Mona juga setuju dengan pendekatan Dewi. Kita tidak dapat mengabaikan segalanya demi uang. Meskipun keluarga mereka kekurangan uang, ada orang sakit di keluarga ini yang butuh banyak uang. Meskipun kehidupan keluarga berkecukupan dan mereka punya uang sekarang. Sulit menabung uang sebanyak itu, bukan?

Dia meraih tangan wanita tua itu, mengangkat wajah kecilnya dan berkata, "Nenek, kamu dapat menerimanya. Kami tidak dapat membantu banyak. Hanya ini, terimalah."

Dengan mata merah, wanita tua itu dengan gemetar mendapatkan sisa uang dan beras dari Dewi. Hari ini dia bertemu dengan seorang bangsawan dan mengirim ginseng ke keluarganya pada waktu yang tepat untuk menyelamatkan cucunya. Mereka tidak terlihat seperti Orang kaya, tetapi mereka tidak mau menerima uang tambahan.

"Nak, bibi terima kasih. Bibi akan menerima uang dan beras ini lagi. Jika kamu datang ke kota lagi mampirlah kesini."

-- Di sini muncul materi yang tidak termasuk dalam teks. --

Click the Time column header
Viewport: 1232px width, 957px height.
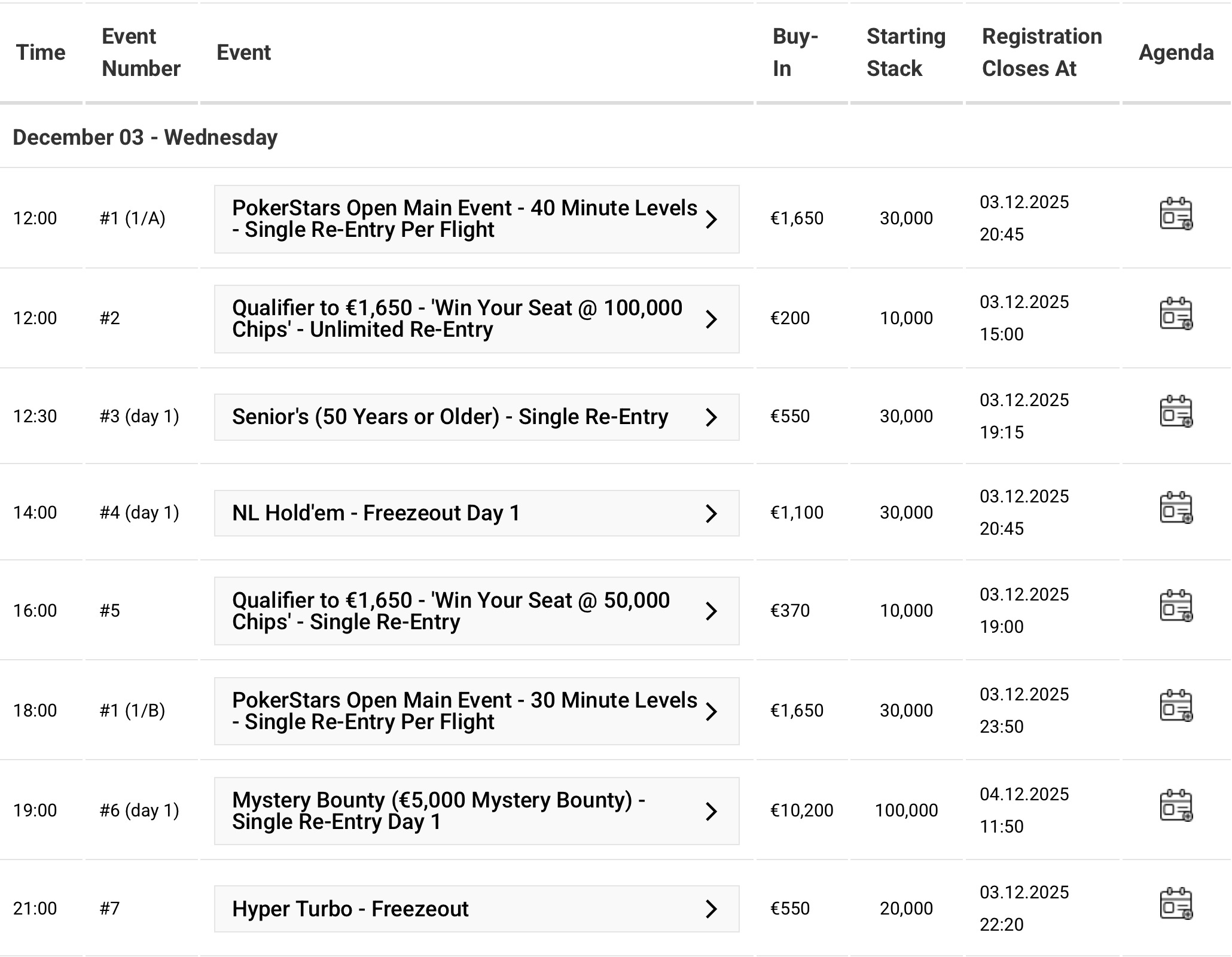point(41,53)
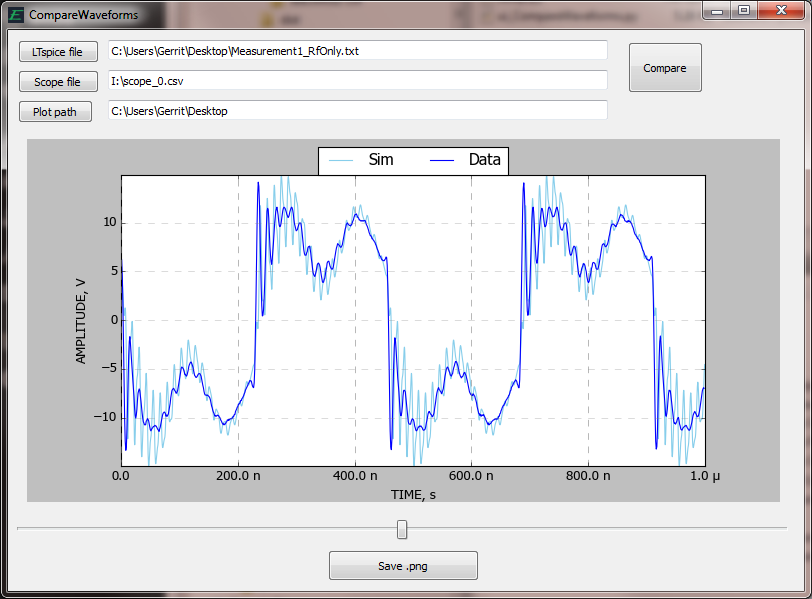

Wanita tua itu melihat ke jam di atas meja. "Bus akan berangkat jam 4:30 sore. Masih ada waktu. Mengapa kalian tidak duduk di sini sebentar, dan mengobrol bersama yang lain? Kita bisa bertemu dengan kalian hari ini adalah bagian takdir. Dengan ginseng yang kalian bawa, nasib cucuku terselamatkan. "

Mereka mengobrol sebentar di rumah wanita tua itu. Cucunya menderita penyakit langka. Setelah menemui banyak dokter, dia tidak kunjung sembuh. Tidak ada obat yang bisa menyembuhkannya. Dibutuhkan ramuan ginseng yang berusia lebih dari 50 tahun untuk membuat obat khusus agar cucu Bik Tatik sembuh. Keluarga ini mencari ginseng dan rela menghabiskan semua tabungan yang telah mereka kumpulkan selama bertahun-tahun, berharap dapat membelinya. Mereka rela melakukan apapun demi menyelamatkan nyawa Riski.

Dewi merasa tidak enak hati ketika mendengar bahwa anak itu sakit. "Bibi, jika keluargaku tidak butuh uang untuk membangun rumah, aku seharusnya bisa memberikanmu ginseng secara cuma-cuma."

Dewi juga secara singkat berbicara tentang situasi di keluarganya kepada wanita tua itu, dan bahkan wanita tua itu merasa tersentuh dengan masalah pelik yang dialami keluarga Dewi. Anak-anak meminum segelas air dan melihat jam, waktunya sudah hampir tiba. Eka mengingatkan ibunya, "Bu, bus akan segera lewat, kita harus segera berangkat."

Wanita tua masih enggan berpisah, tapi tetap mengantar mereka ke halte. Tak lupa ia kemudian berpesan untuk datang dan bermain lagi lain kali.

Dewi dengan hati-hati mengumpulkan uang di pelukannya dan bergegas ke halte bersama anak-anak. Mereka menunggu beberapa saat sebelum bus yang akan mereka tumpangi datang.